Dictionary of National Biography, 1885-1900/Chalmers, George Paul
CHALMERS, GEORGE PAUL (1836–1878), painter, was born at Montrose in 1836, and educated at the burgh school of that town. Notwithstanding a juvenile precocity in drawing, he was apprenticed to an apothecary, and afterwards became clerk to a ship-chandler. Finally he determined to be a painter, and abandoned these base pursuits. He studied at Edinburgh in the Trustees' School, and maintained himself the while by painting portraits. His first exhibited picture was ‘A Boy's Head’ in chalk. A portrait head of J. Pettie, R.A., was exhibited in 1863, and a subject piece, ‘The Favourite Air,’ in the following year. In 1867 he was elected associate of the Scottish Academy, and in 1871 a full member.

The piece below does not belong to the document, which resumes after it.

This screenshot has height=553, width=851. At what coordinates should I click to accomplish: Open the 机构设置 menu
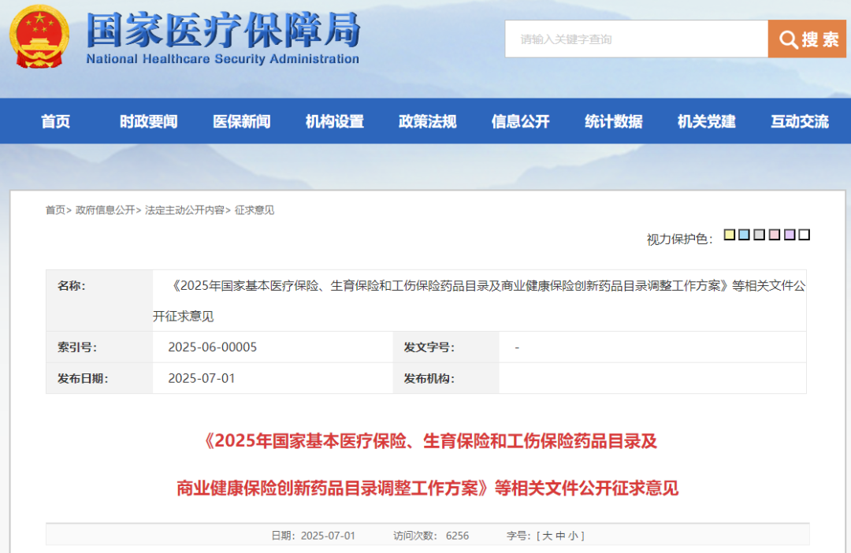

To the Royal Academy of London he sent six works between 1863 and 1876. He painted portraits, subject pictures, and landscapes—the last especially in his later years. ‘These were remarkable for their richness of colour.’ In general he was a careful and even fastidious painter, taking high rank with his brother Scots. On 15 Feb. 1878 he attended the Scotch Academy dinner. Returning thence (and ‘from a subsequent engagement with some brother artists’) evil befell him. Apparently he was attacked and robbed. At least he was found by the police in an area ‘with his pockets rifled.’ He never recovered from this accident, and died on the 20th of the same month. Appreciative notices of Chalmers appeared in the ‘Art Journal’ and in the ‘Academy’ at the time of his death. Shortly before that event the ‘Portfolio’ published an etching by Paul Rajon after one of his pictures.
[Redgrave's Dict. of Artists; Graves's Dict. of Artists; Art Journal, xvii. 124; Academy, 23 Feb. 1878.]